Cronaca

Omicidio Lamberti, accolto il ricorso dell'Antimafia: divieto di dimora in Campania per Pignataro

Il provvedimento, però, prima di diventare esecutivo, deve attendere la pronuncia della Suprema Corte di Cassazione, presso la quale gli avvocati difensori di Pignataro hanno presentato ricorso

Il tribunale del Riesame ha accolto il ricorso presentato dal sostituto procuratore dell’Antimafia Vincenzo Senatore disponendo l’obbligo di dimora fuori dalla regione Campania per Antonio Pignataro, 62 anni, ex esponente di spicco della Nuova Camorra Organizzata e della Nuova Famiglia e ritenuto uno degli autori dell’omicidio della piccola Simonetta Lamberti, verificatosi nel 1982, a Cava de’ Tirreni.

Il ricorso

Il provvedimento, prima di diventare esecutivo, deve attendere la pronuncia della Suprema Corte di Cassazione, presso la quale gli avvocati difensori di Pignataro hanno presentato un nuovo ricorso.
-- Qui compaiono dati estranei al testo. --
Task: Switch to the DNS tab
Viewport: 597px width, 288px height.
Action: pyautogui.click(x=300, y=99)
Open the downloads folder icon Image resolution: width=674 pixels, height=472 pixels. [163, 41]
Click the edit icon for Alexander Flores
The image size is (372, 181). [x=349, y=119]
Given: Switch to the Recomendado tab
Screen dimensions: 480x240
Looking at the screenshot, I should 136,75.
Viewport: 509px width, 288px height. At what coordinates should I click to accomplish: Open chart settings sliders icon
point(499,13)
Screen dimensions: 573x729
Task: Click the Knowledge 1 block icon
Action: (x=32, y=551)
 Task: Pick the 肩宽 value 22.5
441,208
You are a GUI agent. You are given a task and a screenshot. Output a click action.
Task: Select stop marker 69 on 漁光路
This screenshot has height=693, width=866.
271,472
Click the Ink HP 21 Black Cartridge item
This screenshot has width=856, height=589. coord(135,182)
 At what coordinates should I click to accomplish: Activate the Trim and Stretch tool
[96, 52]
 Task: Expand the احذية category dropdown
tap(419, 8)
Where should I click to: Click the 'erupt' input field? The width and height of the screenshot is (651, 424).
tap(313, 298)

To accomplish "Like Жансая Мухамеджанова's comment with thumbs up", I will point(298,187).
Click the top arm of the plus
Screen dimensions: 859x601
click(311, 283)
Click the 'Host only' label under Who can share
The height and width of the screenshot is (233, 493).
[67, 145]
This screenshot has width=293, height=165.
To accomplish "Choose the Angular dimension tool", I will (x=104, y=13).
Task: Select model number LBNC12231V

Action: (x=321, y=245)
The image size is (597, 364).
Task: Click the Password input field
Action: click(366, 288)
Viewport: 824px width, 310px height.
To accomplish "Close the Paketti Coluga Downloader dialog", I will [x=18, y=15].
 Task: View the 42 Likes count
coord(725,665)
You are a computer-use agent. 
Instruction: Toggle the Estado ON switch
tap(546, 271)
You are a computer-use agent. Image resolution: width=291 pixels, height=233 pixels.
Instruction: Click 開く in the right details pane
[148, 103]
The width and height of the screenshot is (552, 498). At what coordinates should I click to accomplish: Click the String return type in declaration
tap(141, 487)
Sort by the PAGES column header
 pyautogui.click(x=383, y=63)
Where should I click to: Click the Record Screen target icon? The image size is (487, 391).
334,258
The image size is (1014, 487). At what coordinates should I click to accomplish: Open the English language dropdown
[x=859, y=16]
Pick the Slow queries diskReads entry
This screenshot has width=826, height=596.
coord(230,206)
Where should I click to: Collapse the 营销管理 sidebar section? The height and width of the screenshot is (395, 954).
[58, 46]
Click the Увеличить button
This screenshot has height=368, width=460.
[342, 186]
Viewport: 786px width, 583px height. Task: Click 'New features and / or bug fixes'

Qualora venisse accolto, Pignataro - uscito dal carcere di Opera (Milano) ad inizio mese dopo oltre due anni per decorrenza dei termini di custodia - potrà continuare a risiedere nel comune di Nocera Inferiore con l’obbligo di dimora e il divieto di uscire dalla sua abitazione dalle 22 di sera fino alle 8 del mattino seguente; nel caso in cui venisse respinto, invece, dovrà trasferirsi in un comune fuori regione, con contestuale obbligo quotidiano di firma presso la polizia giudiziaria.